:: DIRECTIVE ::
Copy out every line of the material below word for word, changing nothing.
═════ SUPPLIED DATA ═════
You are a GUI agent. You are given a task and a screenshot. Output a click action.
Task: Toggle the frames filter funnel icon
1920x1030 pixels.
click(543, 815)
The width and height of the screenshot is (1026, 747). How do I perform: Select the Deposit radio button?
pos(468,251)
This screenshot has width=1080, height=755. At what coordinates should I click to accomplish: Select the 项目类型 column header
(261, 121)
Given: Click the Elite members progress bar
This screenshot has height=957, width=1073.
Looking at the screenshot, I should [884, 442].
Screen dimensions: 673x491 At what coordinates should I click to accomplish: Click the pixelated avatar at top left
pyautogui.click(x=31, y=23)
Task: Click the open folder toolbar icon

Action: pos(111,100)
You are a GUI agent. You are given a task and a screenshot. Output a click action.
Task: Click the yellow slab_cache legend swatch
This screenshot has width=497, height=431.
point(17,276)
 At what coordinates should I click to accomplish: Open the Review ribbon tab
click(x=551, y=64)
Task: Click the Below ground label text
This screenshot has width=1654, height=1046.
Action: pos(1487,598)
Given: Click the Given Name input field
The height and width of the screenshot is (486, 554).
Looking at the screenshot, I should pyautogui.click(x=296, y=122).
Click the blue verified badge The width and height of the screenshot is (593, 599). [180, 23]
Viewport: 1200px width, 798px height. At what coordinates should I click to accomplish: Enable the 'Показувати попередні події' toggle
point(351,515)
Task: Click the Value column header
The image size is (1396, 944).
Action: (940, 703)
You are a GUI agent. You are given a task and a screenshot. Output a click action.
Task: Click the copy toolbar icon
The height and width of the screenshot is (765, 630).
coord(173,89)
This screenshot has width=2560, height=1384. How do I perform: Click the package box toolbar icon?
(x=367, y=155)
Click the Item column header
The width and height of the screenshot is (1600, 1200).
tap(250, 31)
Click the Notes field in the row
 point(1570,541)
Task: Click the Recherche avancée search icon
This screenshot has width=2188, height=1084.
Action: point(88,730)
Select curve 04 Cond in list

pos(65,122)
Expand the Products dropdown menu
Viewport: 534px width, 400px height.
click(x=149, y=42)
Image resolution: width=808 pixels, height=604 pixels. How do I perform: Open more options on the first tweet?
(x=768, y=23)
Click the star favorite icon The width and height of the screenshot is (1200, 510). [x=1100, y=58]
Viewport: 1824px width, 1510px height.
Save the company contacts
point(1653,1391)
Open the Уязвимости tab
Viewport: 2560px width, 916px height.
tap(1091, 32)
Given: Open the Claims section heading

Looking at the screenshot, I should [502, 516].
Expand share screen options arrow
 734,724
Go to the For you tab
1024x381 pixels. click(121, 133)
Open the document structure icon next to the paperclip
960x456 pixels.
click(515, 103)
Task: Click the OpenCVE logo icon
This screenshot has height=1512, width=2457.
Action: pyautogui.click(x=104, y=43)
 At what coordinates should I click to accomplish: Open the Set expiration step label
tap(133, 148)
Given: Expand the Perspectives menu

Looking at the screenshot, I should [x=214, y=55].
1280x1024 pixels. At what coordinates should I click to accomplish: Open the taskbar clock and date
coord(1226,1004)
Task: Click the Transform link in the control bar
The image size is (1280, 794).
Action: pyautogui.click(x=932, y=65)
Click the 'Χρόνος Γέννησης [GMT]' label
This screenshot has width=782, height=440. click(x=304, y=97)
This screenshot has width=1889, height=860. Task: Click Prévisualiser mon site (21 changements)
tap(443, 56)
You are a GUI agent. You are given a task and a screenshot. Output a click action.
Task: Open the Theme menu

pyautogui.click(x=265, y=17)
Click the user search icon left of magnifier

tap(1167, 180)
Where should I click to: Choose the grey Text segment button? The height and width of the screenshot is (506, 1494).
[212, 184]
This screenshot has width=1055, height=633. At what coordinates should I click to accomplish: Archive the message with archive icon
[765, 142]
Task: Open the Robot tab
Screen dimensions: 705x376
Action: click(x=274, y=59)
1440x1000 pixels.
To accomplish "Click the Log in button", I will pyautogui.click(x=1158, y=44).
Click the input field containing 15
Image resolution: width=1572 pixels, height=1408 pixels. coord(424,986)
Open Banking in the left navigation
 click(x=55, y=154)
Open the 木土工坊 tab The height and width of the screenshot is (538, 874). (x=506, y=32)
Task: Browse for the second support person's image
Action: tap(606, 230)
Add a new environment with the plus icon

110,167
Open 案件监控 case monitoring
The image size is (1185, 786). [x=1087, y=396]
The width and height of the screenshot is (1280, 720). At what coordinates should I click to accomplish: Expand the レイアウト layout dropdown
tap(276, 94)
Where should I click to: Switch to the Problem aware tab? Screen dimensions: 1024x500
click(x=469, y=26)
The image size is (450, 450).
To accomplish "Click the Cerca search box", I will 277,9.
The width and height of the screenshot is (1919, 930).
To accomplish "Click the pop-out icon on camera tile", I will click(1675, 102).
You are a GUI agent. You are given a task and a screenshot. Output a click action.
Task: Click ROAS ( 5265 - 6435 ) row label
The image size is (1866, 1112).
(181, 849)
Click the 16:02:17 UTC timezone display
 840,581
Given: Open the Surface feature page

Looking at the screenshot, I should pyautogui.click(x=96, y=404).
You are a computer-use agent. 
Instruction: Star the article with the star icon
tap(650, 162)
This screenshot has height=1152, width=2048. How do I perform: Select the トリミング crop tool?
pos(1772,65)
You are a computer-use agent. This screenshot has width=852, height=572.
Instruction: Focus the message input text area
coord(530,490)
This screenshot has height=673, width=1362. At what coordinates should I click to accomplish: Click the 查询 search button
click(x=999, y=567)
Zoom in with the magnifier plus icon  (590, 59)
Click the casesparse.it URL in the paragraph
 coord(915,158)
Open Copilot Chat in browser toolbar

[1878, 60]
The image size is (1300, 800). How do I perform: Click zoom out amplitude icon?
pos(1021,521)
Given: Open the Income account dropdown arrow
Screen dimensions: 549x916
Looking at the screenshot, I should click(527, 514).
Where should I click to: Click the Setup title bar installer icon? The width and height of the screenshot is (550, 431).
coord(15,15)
═════
:: EXPECTED ANSWER ::
You are a GUI agent. You are given a task and a screenshot. Output a click action.
Task: Toggle the frames filter funnel icon
1920x1030 pixels.
click(543, 815)
The width and height of the screenshot is (1026, 747). How do I perform: Select the Deposit radio button?
pos(468,251)
This screenshot has width=1080, height=755. At what coordinates should I click to accomplish: Select the 项目类型 column header
(261, 121)
Given: Click the Elite members progress bar
This screenshot has height=957, width=1073.
Looking at the screenshot, I should [884, 442].
Screen dimensions: 673x491 At what coordinates should I click to accomplish: Click the pixelated avatar at top left
pyautogui.click(x=31, y=23)
Task: Click the open folder toolbar icon

Action: pos(111,100)
You are a GUI agent. You are given a task and a screenshot. Output a click action.
Task: Click the yellow slab_cache legend swatch
This screenshot has width=497, height=431.
point(17,276)
 At what coordinates should I click to accomplish: Open the Review ribbon tab
click(x=551, y=64)
Task: Click the Below ground label text
This screenshot has width=1654, height=1046.
Action: pos(1487,598)
Given: Click the Given Name input field
The height and width of the screenshot is (486, 554).
Looking at the screenshot, I should pyautogui.click(x=296, y=122).
Click the blue verified badge The width and height of the screenshot is (593, 599). [180, 23]
Viewport: 1200px width, 798px height. At what coordinates should I click to accomplish: Enable the 'Показувати попередні події' toggle
point(351,515)
Task: Click the Value column header
The image size is (1396, 944).
Action: (940, 703)
You are a GUI agent. You are given a task and a screenshot. Output a click action.
Task: Click the copy toolbar icon
The height and width of the screenshot is (765, 630).
coord(173,89)
This screenshot has width=2560, height=1384. How do I perform: Click the package box toolbar icon?
(x=367, y=155)
Click the Item column header
The width and height of the screenshot is (1600, 1200).
tap(250, 31)
Click the Notes field in the row
 point(1570,541)
Task: Click the Recherche avancée search icon
This screenshot has width=2188, height=1084.
Action: point(88,730)
Select curve 04 Cond in list

pos(65,122)
Expand the Products dropdown menu
Viewport: 534px width, 400px height.
click(x=149, y=42)
Image resolution: width=808 pixels, height=604 pixels. How do I perform: Open more options on the first tweet?
(x=768, y=23)
Click the star favorite icon The width and height of the screenshot is (1200, 510). [x=1100, y=58]
Viewport: 1824px width, 1510px height.
Save the company contacts
point(1653,1391)
Open the Уязвимости tab
Viewport: 2560px width, 916px height.
tap(1091, 32)
Given: Open the Claims section heading

Looking at the screenshot, I should [502, 516].
Expand share screen options arrow
 734,724
Go to the For you tab
1024x381 pixels. click(121, 133)
Open the document structure icon next to the paperclip
960x456 pixels.
click(515, 103)
Task: Click the OpenCVE logo icon
This screenshot has height=1512, width=2457.
Action: pyautogui.click(x=104, y=43)
 At what coordinates should I click to accomplish: Open the Set expiration step label
tap(133, 148)
Given: Expand the Perspectives menu

Looking at the screenshot, I should [x=214, y=55].
1280x1024 pixels. At what coordinates should I click to accomplish: Open the taskbar clock and date
coord(1226,1004)
Task: Click the Transform link in the control bar
The image size is (1280, 794).
Action: pyautogui.click(x=932, y=65)
Click the 'Χρόνος Γέννησης [GMT]' label
This screenshot has width=782, height=440. click(x=304, y=97)
This screenshot has width=1889, height=860. Task: Click Prévisualiser mon site (21 changements)
tap(443, 56)
You are a GUI agent. You are given a task and a screenshot. Output a click action.
Task: Open the Theme menu

pyautogui.click(x=265, y=17)
Click the user search icon left of magnifier

tap(1167, 180)
Where should I click to: Choose the grey Text segment button? The height and width of the screenshot is (506, 1494).
[212, 184]
This screenshot has width=1055, height=633. At what coordinates should I click to accomplish: Archive the message with archive icon
[765, 142]
Task: Open the Robot tab
Screen dimensions: 705x376
Action: click(x=274, y=59)
1440x1000 pixels.
To accomplish "Click the Log in button", I will pyautogui.click(x=1158, y=44).
Click the input field containing 15
Image resolution: width=1572 pixels, height=1408 pixels. coord(424,986)
Open Banking in the left navigation
 click(x=55, y=154)
Open the 木土工坊 tab The height and width of the screenshot is (538, 874). (x=506, y=32)
Task: Browse for the second support person's image
Action: tap(606, 230)
Add a new environment with the plus icon

110,167
Open 案件监控 case monitoring
The image size is (1185, 786). [x=1087, y=396]
The width and height of the screenshot is (1280, 720). At what coordinates should I click to accomplish: Expand the レイアウト layout dropdown
tap(276, 94)
Where should I click to: Switch to the Problem aware tab? Screen dimensions: 1024x500
click(x=469, y=26)
The image size is (450, 450).
To accomplish "Click the Cerca search box", I will 277,9.
The width and height of the screenshot is (1919, 930).
To accomplish "Click the pop-out icon on camera tile", I will click(1675, 102).
You are a GUI agent. You are given a task and a screenshot. Output a click action.
Task: Click ROAS ( 5265 - 6435 ) row label
The image size is (1866, 1112).
(181, 849)
Click the 16:02:17 UTC timezone display
 840,581
Given: Open the Surface feature page

Looking at the screenshot, I should pyautogui.click(x=96, y=404).
You are a computer-use agent. 
Instruction: Star the article with the star icon
tap(650, 162)
This screenshot has height=1152, width=2048. How do I perform: Select the トリミング crop tool?
pos(1772,65)
You are a computer-use agent. This screenshot has width=852, height=572.
Instruction: Focus the message input text area
coord(530,490)
This screenshot has height=673, width=1362. At what coordinates should I click to accomplish: Click the 查询 search button
click(x=999, y=567)
Zoom in with the magnifier plus icon  (590, 59)
Click the casesparse.it URL in the paragraph
 coord(915,158)
Open Copilot Chat in browser toolbar

[1878, 60]
The image size is (1300, 800). How do I perform: Click zoom out amplitude icon?
pos(1021,521)
Given: Open the Income account dropdown arrow
Screen dimensions: 549x916
Looking at the screenshot, I should click(527, 514).
Where should I click to: Click the Setup title bar installer icon? The width and height of the screenshot is (550, 431).
coord(15,15)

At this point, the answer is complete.